Tag: Ethics & AI

Fairness versus Privacy: sensitive data is needed for bias detection

Authors: Sebastiaan Berendsen and Emma Beauxis-Aussalet

AI systems are vulnerable for biases that can lead to unfair and harmful outcomes. Methods to detect such biases in AI systems rely on sensitive data. However, this reliance on sensitive data is problematic due to ethical and legal concerns. Sensitive data is essential for the development and validation of bias detection methods, even when using less privacy-intrusive alternatives. Without real-world sensitive data, research on fairness and bias detection methods only concern abstract and hypothetical cases. To test their applicability in practice, it is crucial to access real-world data that includes sensitive data. Industry practitioners and policymakers are crucial actors in this process. As a society, we need legal and secure ways to use real-world sensitive data for bias detection research.

In this blog, we discuss what bias detection and sensitive data are, and why sensitive data is required. We also outline alternative approaches that would be less privacy-intrusive. We conclude with ways forward that all require collaboration between researchers and industry practitioners.

What is bias detection?

AI fairness is about enabling AI systems that are free of biases. A key approach to analyze AI fairness is bias detection. Bias detection attempts to identify structural differences in the results of an AI system for different groups of people. Most methods to detect bias use sensitive data. Sensitive data describes the characteristics of specific socio-demographic groups¹. These characteristics can be inherent (e.g., gender, ethnicity, age) or acquired (e.g., religion, political orientation), and are often protected by anti-discrimination laws and privacy regulations. If sensitive information is not used in an AI system, its outcomes can still be biased. We therefore need to explore how we can use sensitive data legally and ethically for bias detection.

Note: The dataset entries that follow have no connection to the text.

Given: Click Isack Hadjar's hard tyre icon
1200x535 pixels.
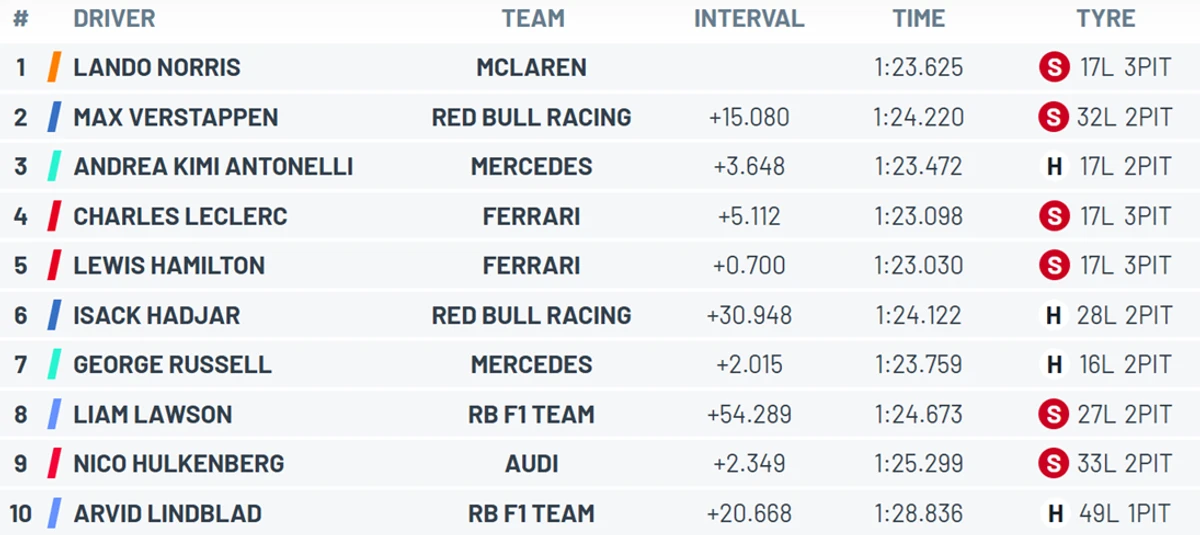Looking at the screenshot, I should tap(1054, 316).
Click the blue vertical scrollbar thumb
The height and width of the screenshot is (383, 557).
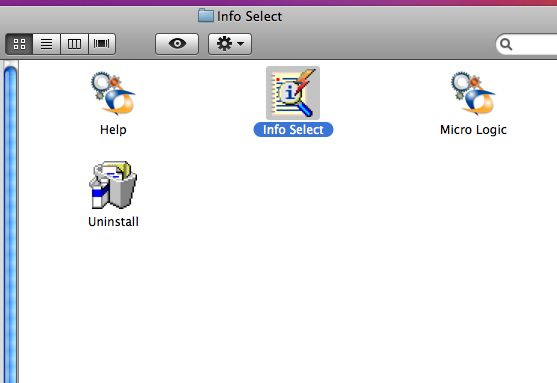[10, 224]
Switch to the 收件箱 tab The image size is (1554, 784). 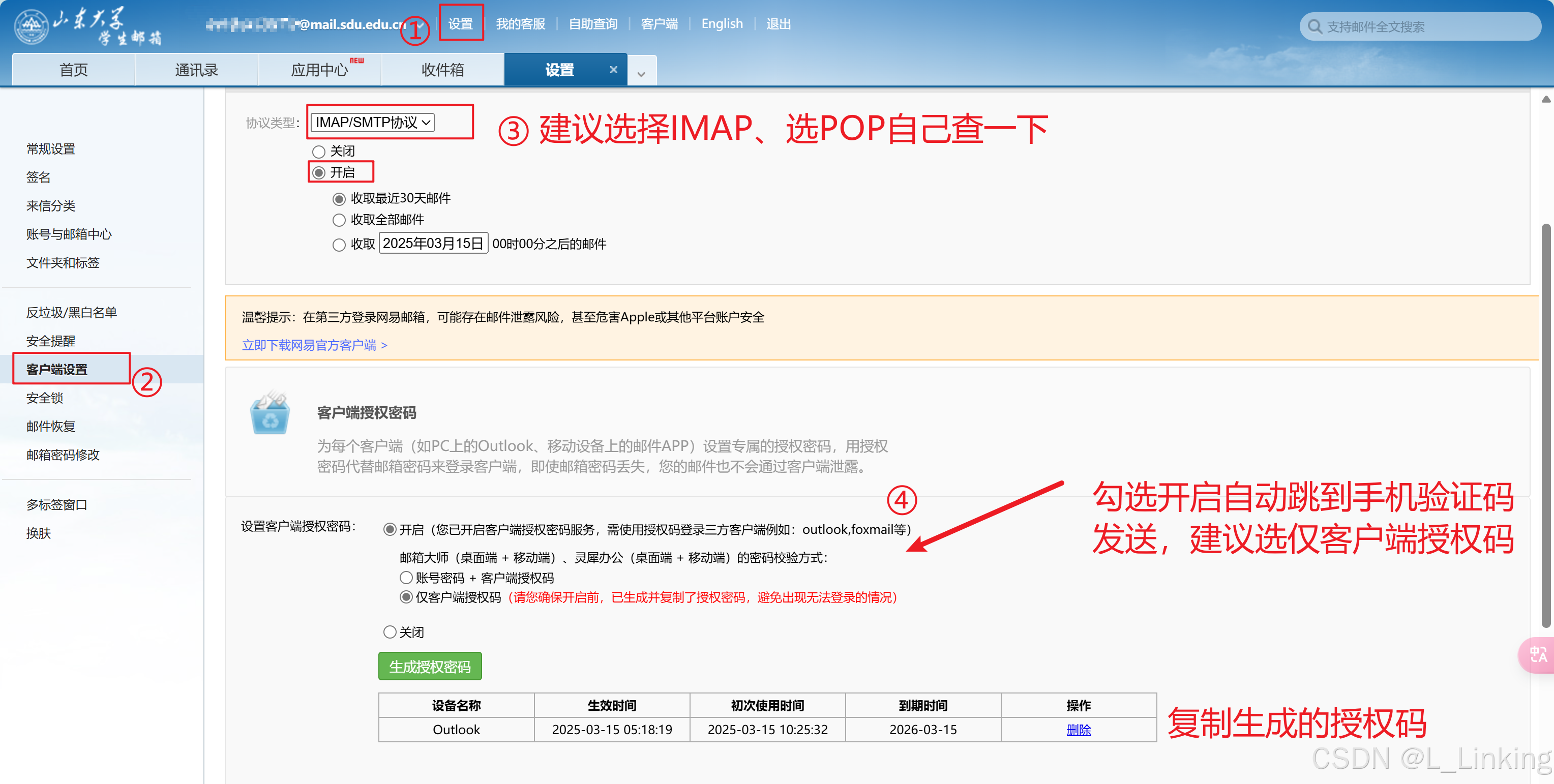[442, 70]
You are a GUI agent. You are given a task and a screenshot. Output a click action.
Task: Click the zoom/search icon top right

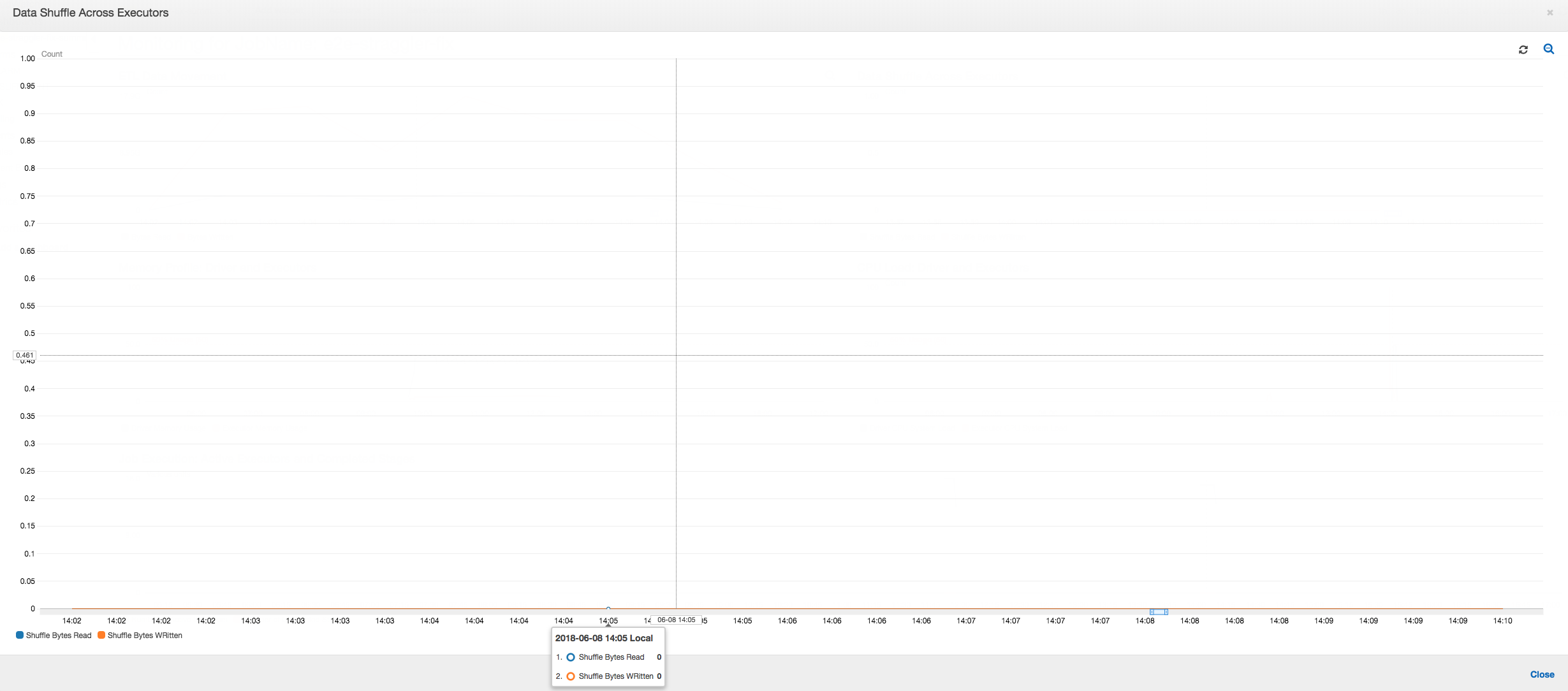(x=1549, y=49)
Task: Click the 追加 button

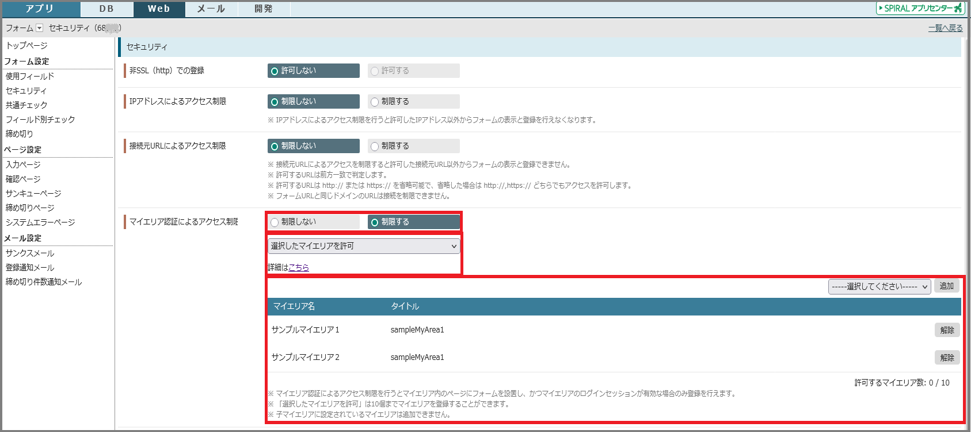Action: tap(946, 286)
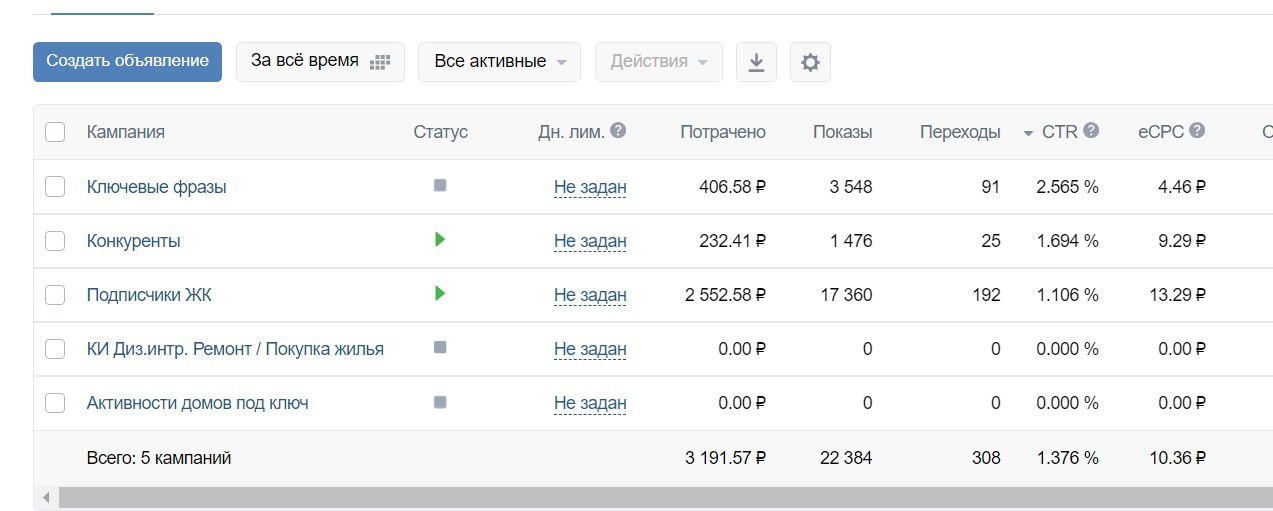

In practice, sensitive data is often completely unavailable or of poor quality due to privacy, legal, and ethical concerns. The lack of access to high-quality sensitive data hinders the implementation of bias detection methods in practice.

Concerns regarding the use of sensitive data

The use of certain sensitive data for bias detection might be prohibited by the GDPR². However, the EU AI Act provides an exception to the GDPR that allows the use of special category data for bias detection purposes. Such usage of sensitive data is subjected to appropriate safeguards. Yet, the definition of appropriate safeguards remains unclear and the exception is strictly limited to the high-risk models defined by the EU AI Act.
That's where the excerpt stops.